Terremotos e seguros: como o Brasil enfrenta riscos de catástrofes

O terremoto que devastou a Colômbia em agosto de 2026, deixando mais de 100 mortos e forçando os Estados Unidos a destinar cerca de R$ 79 milhões em ajuda humanitária emergencial, volta a colocar em evidência uma questão estratégica para o mercado segurador global — e que reverbera diretamente no Brasil: qual é o papel dos seguros de catástrofes naturais na proteção de vidas e economias?
Enquanto países como Colômbia, México e Chile convivem historicamente com terremotos de grande magnitude, o Brasil é frequentemente classificado como um território de baixa sismicidade.

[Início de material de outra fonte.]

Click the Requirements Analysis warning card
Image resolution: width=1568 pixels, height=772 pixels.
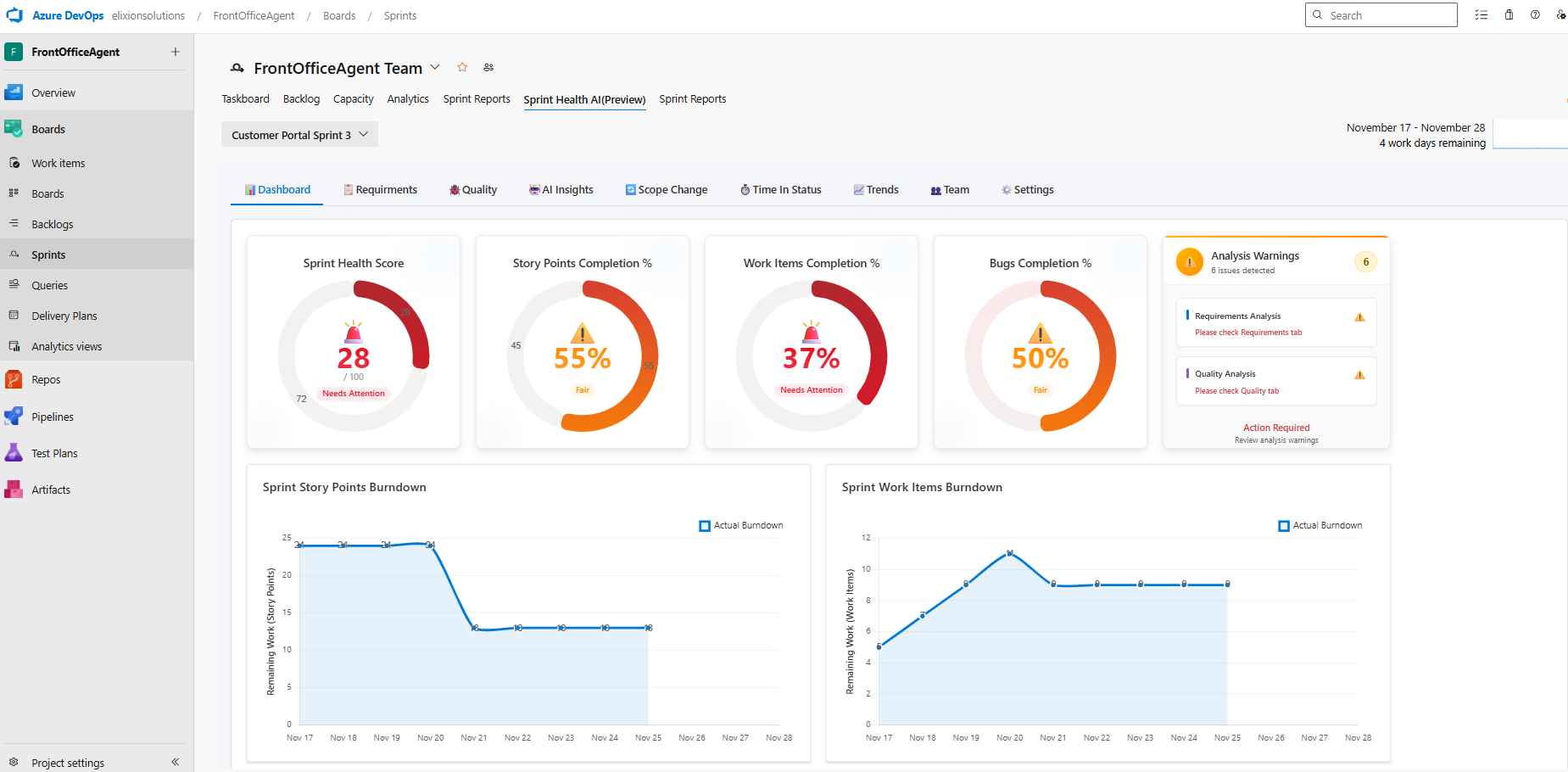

Ainda assim, o país não está imune a eventos climáticos e geológicos extremos. Enchentes, deslizamentos de terra, secas severas e vendavais causam prejuízos bilionários anualmente, expondo uma lacuna significativa: o chamado protection gap, ou seja, a diferença entre as perdas econômicas totais e o volume efetivamente coberto por seguros.
De acordo com dados da CNseg (Confederação Nacional das Empresas de Seguros Gerais), o mercado segurador brasileiro ainda possui baixa penetração quando comparado a economias desenvolvidas. No segmento de seguros patrimoniais e de responsabilidade, que engloba coberturas contra eventos naturais, há espaço expressivo para crescimento, especialmente nas regiões Sul e Sudeste, historicamente mais suscetíveis a desastres climáticos.

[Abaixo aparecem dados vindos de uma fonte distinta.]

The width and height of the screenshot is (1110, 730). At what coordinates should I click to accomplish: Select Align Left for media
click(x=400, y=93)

Nesse contexto, o conceito de seguro paramétrico ganha protagonismo. Diferentemente dos seguros tradicionais, que exigem perícia e comprovação de dano, o seguro paramétrico realiza o pagamento automaticamente quando um índice predefinido é atingido — como a magnitude de um tremor ou o volume de chuvas em determinada região. Esse modelo reduz custos operacionais, agiliza indenizações e pode ser fundamental em situações de emergência, como a vivida pela Colômbia.

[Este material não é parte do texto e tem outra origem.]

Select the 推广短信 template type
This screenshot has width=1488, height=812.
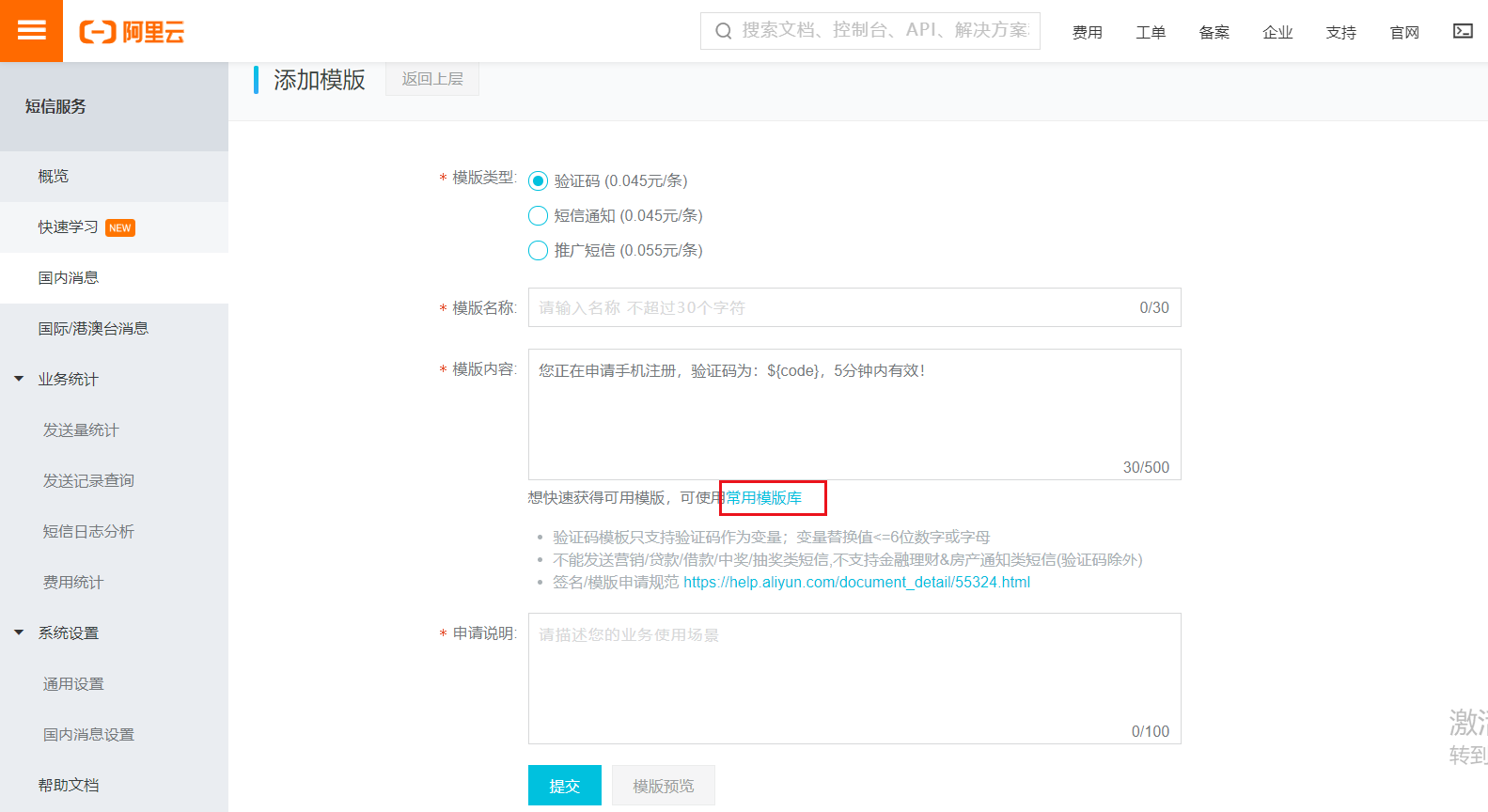click(x=539, y=251)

A SUSEP (Superintendência de Seguros Privados) tem avançado em iniciativas regulatórias que abrem caminho para produtos inovadores, incluindo o sandbox regulatório, que permite testar soluções como seguros paramétricos em ambiente controlado antes de uma oferta ampla ao mercado.
Outro ponto crítico revelado pelo desastre colombiano é a importância do resseguro como mecanismo de estabilidade sistêmica. Resseguradoras globais como Munich Re e Swiss Re monitoram continuamente a exposição a catástrofes naturais na América Latina e ajustam suas capacidades e prêmios de acordo com os cenários de risco — o que afeta diretamente as condições oferecidas pelas seguradoras locais brasileiras.
Para as insurtechs e seguradoras que atuam no Brasil, o episódio colombiano serve como um lembrete poderoso: inovar em produtos de proteção contra riscos naturais não é apenas uma oportunidade de negócio, mas uma responsabilidade social. Investir em educação financeira, ampliar o acesso a coberturas acessíveis e apostar em tecnologia para precificação mais precisa de riscos climáticos são caminhos que o setor não pode mais adiar.
O mundo está ficando mais vulnerável às catástrofes. O mercado de seguros precisa estar à altura desse desafio.